Excerpts from a dataset
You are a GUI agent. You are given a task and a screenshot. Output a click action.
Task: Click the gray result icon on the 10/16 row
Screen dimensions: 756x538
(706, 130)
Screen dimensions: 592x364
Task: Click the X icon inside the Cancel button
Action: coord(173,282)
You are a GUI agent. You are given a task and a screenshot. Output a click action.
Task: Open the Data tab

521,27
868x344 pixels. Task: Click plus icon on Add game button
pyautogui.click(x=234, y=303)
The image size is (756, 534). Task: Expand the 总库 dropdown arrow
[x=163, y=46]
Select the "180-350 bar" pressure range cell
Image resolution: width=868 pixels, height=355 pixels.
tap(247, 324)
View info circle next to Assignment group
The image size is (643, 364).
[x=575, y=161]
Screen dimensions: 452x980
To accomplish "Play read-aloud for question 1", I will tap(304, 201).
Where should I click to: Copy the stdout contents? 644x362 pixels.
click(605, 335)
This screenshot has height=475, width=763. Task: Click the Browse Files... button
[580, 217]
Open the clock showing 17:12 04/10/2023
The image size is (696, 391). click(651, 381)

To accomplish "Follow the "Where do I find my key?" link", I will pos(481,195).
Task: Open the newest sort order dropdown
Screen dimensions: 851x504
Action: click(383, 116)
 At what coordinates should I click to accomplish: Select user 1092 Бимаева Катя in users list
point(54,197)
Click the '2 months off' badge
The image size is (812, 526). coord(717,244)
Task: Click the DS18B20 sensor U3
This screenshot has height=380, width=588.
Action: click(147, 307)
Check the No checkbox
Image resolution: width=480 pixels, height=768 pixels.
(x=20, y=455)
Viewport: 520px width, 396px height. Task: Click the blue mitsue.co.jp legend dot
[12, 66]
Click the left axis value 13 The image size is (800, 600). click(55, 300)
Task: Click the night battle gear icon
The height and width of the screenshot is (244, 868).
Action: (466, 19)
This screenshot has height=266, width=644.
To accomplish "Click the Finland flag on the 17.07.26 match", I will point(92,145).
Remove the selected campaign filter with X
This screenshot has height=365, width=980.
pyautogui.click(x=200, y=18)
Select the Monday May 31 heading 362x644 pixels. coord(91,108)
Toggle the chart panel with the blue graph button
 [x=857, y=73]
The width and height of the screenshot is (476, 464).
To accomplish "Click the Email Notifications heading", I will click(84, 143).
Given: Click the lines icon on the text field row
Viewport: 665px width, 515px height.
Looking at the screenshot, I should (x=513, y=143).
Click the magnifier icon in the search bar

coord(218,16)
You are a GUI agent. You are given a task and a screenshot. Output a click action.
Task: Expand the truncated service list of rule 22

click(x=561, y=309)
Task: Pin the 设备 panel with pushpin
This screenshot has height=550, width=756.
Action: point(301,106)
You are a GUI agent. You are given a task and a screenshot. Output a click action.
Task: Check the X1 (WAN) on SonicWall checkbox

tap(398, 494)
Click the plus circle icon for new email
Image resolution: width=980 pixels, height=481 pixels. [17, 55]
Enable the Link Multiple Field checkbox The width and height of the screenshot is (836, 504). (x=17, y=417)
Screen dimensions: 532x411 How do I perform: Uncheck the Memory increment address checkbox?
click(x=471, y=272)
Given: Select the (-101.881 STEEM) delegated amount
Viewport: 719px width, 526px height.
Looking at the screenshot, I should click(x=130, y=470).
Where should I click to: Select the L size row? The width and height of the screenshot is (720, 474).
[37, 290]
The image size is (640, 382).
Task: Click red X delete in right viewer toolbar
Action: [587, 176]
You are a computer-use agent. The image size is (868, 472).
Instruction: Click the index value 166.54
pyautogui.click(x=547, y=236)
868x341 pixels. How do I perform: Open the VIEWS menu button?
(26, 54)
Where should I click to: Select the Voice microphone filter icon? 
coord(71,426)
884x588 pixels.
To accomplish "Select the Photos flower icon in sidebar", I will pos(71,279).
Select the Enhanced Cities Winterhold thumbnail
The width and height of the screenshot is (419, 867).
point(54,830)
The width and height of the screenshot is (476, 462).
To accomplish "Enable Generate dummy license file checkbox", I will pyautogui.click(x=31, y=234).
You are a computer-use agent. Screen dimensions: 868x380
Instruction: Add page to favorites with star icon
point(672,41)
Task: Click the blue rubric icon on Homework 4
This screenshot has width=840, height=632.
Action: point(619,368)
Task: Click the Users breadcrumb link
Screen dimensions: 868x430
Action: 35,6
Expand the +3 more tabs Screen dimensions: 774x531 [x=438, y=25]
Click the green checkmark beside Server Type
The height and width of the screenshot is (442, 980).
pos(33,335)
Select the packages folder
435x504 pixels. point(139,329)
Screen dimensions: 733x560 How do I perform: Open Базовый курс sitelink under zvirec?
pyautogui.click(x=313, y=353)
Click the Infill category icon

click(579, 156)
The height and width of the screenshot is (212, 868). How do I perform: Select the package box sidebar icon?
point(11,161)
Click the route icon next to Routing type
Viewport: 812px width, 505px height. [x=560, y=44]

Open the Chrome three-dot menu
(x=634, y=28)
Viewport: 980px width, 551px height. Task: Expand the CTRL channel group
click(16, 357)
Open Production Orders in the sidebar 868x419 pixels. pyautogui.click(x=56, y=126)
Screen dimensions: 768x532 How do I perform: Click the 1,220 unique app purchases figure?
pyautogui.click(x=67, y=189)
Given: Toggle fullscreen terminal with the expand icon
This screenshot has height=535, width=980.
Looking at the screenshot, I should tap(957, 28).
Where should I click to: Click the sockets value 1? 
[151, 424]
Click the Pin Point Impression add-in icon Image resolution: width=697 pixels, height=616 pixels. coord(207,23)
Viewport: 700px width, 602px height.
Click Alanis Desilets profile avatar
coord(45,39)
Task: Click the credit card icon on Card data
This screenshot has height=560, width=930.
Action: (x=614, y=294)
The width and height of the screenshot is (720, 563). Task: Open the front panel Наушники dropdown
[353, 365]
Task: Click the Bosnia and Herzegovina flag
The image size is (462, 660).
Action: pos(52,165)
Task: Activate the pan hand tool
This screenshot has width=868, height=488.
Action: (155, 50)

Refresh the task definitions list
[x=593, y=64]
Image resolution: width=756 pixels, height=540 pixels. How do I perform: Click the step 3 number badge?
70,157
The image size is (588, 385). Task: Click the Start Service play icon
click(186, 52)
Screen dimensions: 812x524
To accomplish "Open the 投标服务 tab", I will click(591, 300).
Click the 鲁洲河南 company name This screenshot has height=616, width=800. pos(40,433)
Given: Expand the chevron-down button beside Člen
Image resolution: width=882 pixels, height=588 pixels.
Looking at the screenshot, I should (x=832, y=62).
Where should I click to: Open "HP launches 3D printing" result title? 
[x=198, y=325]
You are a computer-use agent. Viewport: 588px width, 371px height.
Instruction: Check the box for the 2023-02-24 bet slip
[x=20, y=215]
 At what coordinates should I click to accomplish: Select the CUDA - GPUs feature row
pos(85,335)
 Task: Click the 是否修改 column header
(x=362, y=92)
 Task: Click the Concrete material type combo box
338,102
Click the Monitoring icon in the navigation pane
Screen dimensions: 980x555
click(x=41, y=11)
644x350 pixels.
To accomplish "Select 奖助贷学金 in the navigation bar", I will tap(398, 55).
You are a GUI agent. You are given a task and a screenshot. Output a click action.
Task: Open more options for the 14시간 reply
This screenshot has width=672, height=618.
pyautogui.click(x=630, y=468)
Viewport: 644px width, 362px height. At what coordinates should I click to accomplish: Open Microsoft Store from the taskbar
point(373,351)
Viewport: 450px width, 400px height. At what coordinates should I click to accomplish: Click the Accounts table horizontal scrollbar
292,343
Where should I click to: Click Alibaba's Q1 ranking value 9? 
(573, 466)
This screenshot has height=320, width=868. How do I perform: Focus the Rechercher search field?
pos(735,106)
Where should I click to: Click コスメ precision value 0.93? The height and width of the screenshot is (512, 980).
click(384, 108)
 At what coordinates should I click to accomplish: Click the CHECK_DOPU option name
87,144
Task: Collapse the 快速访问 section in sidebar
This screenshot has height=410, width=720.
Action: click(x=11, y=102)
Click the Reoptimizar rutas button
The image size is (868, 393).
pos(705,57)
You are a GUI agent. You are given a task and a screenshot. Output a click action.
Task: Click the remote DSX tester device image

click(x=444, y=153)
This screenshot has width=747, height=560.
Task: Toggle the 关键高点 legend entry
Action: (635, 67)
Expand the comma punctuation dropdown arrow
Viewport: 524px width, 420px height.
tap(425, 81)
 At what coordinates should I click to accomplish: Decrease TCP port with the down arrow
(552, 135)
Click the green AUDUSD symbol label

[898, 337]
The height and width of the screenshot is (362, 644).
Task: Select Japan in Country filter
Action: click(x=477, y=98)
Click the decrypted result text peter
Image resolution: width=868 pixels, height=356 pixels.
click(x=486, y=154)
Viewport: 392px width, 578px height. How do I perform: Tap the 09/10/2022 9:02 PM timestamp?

▶ ABOUT THIS EXERCISE
Answer with a single number: how many lines in the data above have the string "text" in them?

▶ ANSWER TO THIS PROBLEM
2